The data-driven newsvendor problem with features has recently emerged as a significant area of research, driven by the proliferation of data across various sectors such as retail, supply chains, e-commerce, and healthcare. Given the sensitive nature of customer or organizational data often used in feature-based analysis, it is crucial to ensure individual privacy to uphold trust and confidence. Despite its importance, privacy preservation in the context of inventory planning remains unexplored. A key challenge is the nonsmoothness of the newsvendor loss function, which sets it apart from existing work on privacy-preserving algorithms in other settings. This paper introduces a novel approach to estimate a privacy-preserving optimal inventory policy within the f-differential privacy framework, an extension of the classical $(\epsilon, \delta)$-differential privacy with several appealing properties. We develop a clipped noisy gradient descent algorithm based on convolution smoothing for optimal inventory estimation to simultaneously address three main challenges: (1) unknown demand distribution and nonsmooth loss function; (2) provable privacy guarantees for individual-level data; and (3) desirable statistical precision. We derive finite-sample high-probability bounds for optimal policy parameter estimation and regret analysis. By leveraging the structure of the newsvendor problem, we attain a faster excess population risk bound compared to that obtained from an indiscriminate application of existing results for general nonsmooth convex loss. Our bound aligns with that for strongly convex and smooth loss function. Our numerical experiments demonstrate that the proposed new method can achieve desirable privacy protection with a marginal increase in cost.

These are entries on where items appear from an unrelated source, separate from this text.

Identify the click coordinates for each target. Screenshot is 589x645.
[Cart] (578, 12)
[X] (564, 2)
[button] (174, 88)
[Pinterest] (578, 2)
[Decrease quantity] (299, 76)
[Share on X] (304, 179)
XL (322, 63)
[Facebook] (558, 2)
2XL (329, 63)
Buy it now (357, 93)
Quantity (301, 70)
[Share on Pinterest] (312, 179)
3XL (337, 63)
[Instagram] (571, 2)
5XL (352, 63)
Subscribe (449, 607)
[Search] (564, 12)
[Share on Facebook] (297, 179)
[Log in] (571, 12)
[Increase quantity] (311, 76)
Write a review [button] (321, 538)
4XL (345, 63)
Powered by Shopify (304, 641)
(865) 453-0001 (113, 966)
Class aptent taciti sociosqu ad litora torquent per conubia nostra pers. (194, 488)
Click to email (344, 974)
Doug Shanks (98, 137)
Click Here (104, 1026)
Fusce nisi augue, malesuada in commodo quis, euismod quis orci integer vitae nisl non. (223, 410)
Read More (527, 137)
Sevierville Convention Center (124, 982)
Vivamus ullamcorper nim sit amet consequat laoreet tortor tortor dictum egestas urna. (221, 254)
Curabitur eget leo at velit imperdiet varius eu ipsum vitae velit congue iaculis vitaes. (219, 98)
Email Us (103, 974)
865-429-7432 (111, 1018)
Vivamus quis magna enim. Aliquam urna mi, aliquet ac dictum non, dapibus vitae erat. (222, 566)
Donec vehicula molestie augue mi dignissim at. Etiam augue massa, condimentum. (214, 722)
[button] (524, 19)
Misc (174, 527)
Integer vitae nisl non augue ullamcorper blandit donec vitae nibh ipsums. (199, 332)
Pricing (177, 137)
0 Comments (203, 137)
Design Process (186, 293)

翻译：基于特征的数据驱动新闻供应商问题近年来已成为一个重要的研究领域，这得益于零售、供应链、电子商务和医疗等多个领域数据的激增。鉴于基于特征分析中常使用的客户或组织数据的敏感性，确保个人隐私对于维护信任和信心至关重要。尽管其重要性不言而喻，但库存规划中的隐私保护问题尚未得到探索。一个关键挑战是新闻供应商损失函数的非光滑性，这使其有别于其他场景下已有的隐私保护算法研究。本文在f-差分隐私框架（经典$(\epsilon, \delta)$-差分隐私的扩展，具有若干良好性质）下，提出了一种估计隐私保护最优库存策略的新方法。我们开发了一种基于卷积平滑的裁剪噪声梯度下降算法用于最优库存估计，以同时应对三个主要挑战：（1）未知道求分布和非光滑损失函数；（2）个体数据的可证明隐私保证；（3）理想的统计精度。我们推导了最优策略参数估计和遗憾分析的有限样本高概率界。通过利用新闻供应商问题的结构，我们获得了比直接套用一般非光滑凸损失现有结果更快的超额总体风险界。我们的界与强凸且光滑损失函数的界一致。数值实验表明，所提出的新方法能够在成本小幅增加的情况下实现理想的隐私保护。